MATERIAL TO PROCESS

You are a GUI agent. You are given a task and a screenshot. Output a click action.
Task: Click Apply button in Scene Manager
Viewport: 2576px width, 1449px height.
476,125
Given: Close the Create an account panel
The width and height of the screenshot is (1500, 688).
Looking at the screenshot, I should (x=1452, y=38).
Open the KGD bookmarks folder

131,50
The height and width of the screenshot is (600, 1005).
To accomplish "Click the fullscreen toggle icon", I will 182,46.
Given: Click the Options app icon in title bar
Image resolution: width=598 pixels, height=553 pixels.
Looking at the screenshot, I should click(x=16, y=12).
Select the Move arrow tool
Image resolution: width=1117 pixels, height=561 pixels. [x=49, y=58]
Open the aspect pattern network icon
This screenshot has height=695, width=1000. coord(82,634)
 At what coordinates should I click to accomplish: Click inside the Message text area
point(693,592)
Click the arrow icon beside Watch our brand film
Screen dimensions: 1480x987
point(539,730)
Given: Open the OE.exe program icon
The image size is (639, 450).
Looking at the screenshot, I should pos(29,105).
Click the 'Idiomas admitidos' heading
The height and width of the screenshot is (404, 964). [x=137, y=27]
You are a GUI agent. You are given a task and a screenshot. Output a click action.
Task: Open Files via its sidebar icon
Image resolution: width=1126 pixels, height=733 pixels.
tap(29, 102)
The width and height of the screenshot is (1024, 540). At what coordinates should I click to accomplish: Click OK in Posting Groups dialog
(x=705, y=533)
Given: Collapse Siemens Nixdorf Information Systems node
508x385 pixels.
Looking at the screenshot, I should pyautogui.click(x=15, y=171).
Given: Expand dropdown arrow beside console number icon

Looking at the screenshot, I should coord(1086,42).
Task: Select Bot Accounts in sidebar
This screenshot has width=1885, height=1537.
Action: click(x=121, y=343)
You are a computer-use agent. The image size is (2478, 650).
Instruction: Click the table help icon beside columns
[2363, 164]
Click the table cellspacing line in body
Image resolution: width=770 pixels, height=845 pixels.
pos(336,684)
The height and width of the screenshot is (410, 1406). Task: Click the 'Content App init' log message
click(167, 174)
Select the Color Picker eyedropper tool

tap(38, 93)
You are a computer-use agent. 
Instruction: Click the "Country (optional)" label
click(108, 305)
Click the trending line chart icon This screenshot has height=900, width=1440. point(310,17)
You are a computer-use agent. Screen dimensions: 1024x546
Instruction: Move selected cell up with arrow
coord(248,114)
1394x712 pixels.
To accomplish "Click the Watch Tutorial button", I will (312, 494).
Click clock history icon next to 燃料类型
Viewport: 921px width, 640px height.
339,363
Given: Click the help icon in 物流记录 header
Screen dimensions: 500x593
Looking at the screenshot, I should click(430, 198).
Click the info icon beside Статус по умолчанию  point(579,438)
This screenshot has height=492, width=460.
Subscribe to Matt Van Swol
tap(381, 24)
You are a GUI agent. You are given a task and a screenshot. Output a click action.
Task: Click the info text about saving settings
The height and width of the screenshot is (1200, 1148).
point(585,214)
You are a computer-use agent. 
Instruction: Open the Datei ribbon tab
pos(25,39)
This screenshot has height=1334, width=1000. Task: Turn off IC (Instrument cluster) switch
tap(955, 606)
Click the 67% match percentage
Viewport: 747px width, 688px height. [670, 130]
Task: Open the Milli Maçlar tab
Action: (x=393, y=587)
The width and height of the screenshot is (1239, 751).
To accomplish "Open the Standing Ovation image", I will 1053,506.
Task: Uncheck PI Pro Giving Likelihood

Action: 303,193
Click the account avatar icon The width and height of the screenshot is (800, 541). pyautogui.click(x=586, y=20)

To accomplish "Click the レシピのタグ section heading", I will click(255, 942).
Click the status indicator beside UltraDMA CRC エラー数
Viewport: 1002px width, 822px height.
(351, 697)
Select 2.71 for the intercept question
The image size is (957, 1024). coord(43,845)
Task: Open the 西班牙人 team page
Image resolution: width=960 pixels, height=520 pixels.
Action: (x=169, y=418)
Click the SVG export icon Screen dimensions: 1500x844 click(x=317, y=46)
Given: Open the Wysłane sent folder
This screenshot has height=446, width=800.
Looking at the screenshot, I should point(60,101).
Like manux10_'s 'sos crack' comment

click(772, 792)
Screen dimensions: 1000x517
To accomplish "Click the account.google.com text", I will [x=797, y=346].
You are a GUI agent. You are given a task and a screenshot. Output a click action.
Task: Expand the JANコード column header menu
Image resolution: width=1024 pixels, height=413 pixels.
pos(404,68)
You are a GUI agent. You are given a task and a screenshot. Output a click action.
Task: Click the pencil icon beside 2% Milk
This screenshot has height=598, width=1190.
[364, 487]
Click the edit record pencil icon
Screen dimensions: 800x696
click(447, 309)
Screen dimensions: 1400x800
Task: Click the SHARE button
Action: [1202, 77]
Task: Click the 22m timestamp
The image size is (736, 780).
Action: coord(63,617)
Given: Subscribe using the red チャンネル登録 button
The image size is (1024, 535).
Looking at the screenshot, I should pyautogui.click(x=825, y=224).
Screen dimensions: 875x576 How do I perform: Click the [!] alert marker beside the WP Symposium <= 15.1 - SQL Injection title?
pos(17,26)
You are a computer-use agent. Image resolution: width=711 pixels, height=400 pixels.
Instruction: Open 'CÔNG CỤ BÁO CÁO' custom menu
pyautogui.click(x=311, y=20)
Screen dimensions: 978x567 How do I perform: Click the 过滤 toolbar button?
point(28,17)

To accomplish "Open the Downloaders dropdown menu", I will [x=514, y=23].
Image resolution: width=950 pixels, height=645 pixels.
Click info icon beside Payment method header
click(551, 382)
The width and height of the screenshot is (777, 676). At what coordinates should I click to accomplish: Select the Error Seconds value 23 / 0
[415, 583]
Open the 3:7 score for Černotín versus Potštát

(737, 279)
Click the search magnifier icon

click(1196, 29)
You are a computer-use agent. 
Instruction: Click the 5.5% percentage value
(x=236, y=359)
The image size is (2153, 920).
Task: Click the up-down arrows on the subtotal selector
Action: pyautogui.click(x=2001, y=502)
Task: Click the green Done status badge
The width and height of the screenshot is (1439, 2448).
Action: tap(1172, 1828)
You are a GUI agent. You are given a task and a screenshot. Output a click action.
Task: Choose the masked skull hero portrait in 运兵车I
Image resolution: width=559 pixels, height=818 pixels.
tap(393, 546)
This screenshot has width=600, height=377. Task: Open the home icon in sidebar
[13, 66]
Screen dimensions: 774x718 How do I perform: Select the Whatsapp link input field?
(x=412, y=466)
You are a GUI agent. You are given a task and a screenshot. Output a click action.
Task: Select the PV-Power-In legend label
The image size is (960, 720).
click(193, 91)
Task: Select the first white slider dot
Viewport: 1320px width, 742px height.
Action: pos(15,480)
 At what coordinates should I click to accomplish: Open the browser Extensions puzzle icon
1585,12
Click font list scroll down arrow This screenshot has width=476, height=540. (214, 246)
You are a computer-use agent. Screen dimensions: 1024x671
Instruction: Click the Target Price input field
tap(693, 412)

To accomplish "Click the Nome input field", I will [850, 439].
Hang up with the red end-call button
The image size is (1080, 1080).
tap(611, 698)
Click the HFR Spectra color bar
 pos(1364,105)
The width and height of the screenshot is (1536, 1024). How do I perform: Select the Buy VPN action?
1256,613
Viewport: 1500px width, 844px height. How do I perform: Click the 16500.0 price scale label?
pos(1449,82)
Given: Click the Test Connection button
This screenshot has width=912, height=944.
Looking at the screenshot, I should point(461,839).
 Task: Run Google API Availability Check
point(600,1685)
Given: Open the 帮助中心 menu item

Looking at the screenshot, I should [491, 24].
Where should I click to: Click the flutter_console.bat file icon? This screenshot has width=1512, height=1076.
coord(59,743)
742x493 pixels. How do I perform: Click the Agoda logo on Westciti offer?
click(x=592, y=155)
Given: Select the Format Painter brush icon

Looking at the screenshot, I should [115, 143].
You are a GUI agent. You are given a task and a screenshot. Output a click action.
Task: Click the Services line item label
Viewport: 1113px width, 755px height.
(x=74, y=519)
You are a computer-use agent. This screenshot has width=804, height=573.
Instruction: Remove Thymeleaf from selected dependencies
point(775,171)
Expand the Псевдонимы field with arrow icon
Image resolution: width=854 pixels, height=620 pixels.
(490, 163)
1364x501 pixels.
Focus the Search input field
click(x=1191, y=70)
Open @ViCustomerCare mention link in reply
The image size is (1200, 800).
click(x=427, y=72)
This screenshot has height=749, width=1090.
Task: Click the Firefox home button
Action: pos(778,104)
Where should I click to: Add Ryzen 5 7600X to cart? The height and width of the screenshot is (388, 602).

WHAT TO PRODUCE
All that is wanted is an exact copy of the lines from the line holding "742x493 pixels. How" through the end of the material above, including both.

RESULT OF THE TASK
742x493 pixels. How do I perform: Click the Agoda logo on Westciti offer?
click(x=592, y=155)
Given: Select the Format Painter brush icon

Looking at the screenshot, I should [115, 143].
You are a GUI agent. You are given a task and a screenshot. Output a click action.
Task: Click the Services line item label
Viewport: 1113px width, 755px height.
(x=74, y=519)
You are a computer-use agent. This screenshot has width=804, height=573.
Instruction: Remove Thymeleaf from selected dependencies
point(775,171)
Expand the Псевдонимы field with arrow icon
Image resolution: width=854 pixels, height=620 pixels.
(490, 163)
1364x501 pixels.
Focus the Search input field
click(x=1191, y=70)
Open @ViCustomerCare mention link in reply
The image size is (1200, 800).
click(x=427, y=72)
This screenshot has height=749, width=1090.
Task: Click the Firefox home button
Action: pos(778,104)
Where should I click to: Add Ryzen 5 7600X to cart? The height and width of the screenshot is (388, 602).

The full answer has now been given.